Quasi 70 milioni per il rinnovo dell'aeroporto di Samedan

La conferenza dell'aeroporto di Samedan (GR) ha approvato oggi il piano per finanziare il rinnovo dell'aeroporto regionale. Dei 68,5 milioni di franchi totali, 43 ricadranno sulle spalle dei Comuni dell'Alta Engadina.
Il credito per la realizzazione del nuovo aeroporto regionale a Samedan verrà ripartito fra più parti. 38 milioni di contributi a fondo perso se li assumeranno i comuni dell'Alta Engadina. Il Comune di St. Moritz verserà un credito supplementare di cinque milioni di franchi. Questo perché il turismo di lusso e il commercio della località beneficiano maggiormente rispetto alle altre dell'aeroporto più alto d'Europa, si legge nel comunicato odierno.
La conferenza dell'aeroporto, ovvero l'organo decisionale politico, spera in un contributo di sei milioni di franchi da parte del Canton Grigioni e altri sei in prestito dalla Confederazione. I 14 milioni di franchi rimanenti verranno coperti da un prestito bancario.
La conferenza dell'aeroporto presuppone che la struttura «possa essere gestita in modo economicamente sostenibile», una volta che entrerà in funzione. Tuttavia è necessario un adeguamento del contratto con il gestore aeroportuale, ovvero l'Engadin Airport SA. L'organo decisionale politico intende aumentare il canone di locazione annuale. Un passo realistico, secondo la nota, alla luce del potenziale di guadagno previsto con l'ammodernamento.
La proprietaria dell'infrastruttura aeroportuale, ovvero la società infrastrutture INFRA, dovrebbe essere adeguatamente compensata per il valore aggiunto creato dai nuovi edifici e strutture. I comuni non dovrebbero subire alcun onere aggiuntivo a causa delle operazioni in corso.

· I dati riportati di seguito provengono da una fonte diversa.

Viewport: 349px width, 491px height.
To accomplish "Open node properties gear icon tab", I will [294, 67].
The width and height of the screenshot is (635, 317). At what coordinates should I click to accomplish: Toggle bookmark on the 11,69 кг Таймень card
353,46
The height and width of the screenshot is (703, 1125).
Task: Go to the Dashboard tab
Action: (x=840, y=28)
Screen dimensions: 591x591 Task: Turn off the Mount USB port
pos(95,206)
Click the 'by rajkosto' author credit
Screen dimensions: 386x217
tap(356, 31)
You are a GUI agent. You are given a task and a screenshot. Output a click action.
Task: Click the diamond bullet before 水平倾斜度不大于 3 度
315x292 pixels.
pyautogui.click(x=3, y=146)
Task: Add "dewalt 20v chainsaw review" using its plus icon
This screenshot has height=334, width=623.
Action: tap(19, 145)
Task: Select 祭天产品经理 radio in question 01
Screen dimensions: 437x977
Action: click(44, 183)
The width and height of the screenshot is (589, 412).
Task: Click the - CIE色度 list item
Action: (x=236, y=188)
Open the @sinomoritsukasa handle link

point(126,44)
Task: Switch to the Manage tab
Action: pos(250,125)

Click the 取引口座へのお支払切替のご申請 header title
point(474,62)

Il rinnovo dell'aeroporto avverrà in tre fasi. Nella prima verrà rinnovato l'eliporto della Rega, che servirà da base sia per gli elicotteri di soccorso che quelli di altre due società. I lavori dureranno fino alla fine del 2026 e i costi verranno coperti interamente dalla Rega.
La seconda fase durerà fino al 2031 e prevede il rinnovamento dell'aeroporto. Questo comprende la costruzione di due nuovi centri operativi con un hangar per i velivoli, l'ampliamento e la riparazione dei piazzali antistanti, una torre con vista a 360 gradi e una recinzione di sicurezza. Su questo punto la popolazione degli undici Comuni dell'Alta Engadina dovrà esprimersi in estate. Il messaggio dovrebbe venir presentato il 16 aprile.
In una tappa successiva è previsto l'ampliamento del piazzale e il rinnovo della pista e delle vie di rullaggio per il periodo dopo il 2031. Il volume di investimenti è stimato a 12 milioni di franchi.
I costi dei lavori hanno tenuto in sospeso l'intervento di ristrutturazione dell'aeroporto di Samedan per anni. Nel 2017 gli elettori dei comuni dell'Alta Engadina avevano approvato la prima fase di ampliamento, con un costo previsto di 22 milioni di franchi. Due anni dopo la società INFRA aveva presentato un progetto di espansione da 88 milioni di franchi. L'esplosione dei costi causò numerose opposizioni, che hanno portato alla revisione e al ridimensionamento del progetto.
A differenza del vecchio progetto, il nuovo ha una base solida, ha spiegato Franziska Preisig, granconsigliera del PS, all'agenzia Keystone-ATS. Nel 2022 Preisig aveva lanciato una petizione contro il progetto da 88 milioni di franchi.
«Se come promotrice della petizione appoggio ora a denti stretti il nuovo progetto, ho però delle aspettative». I costi devono essere rispettati e la costruzione deve essere realizzata senza prestiti supplementari e costi successivi.
«Inoltre, secondo Preisig l'aeroporto non deve essere privatizzato in nessun caso. Infine, per la terza fase di espansione di 12 milioni di franchi si aspetta un contributo finanziario »da parte di coloro che beneficiano maggiormente dell'aeroporto«. Pensa, ad esempio, all'industria alberghiera di lusso e ai ricchi proprietari di case secondarie che viaggiano in aereo.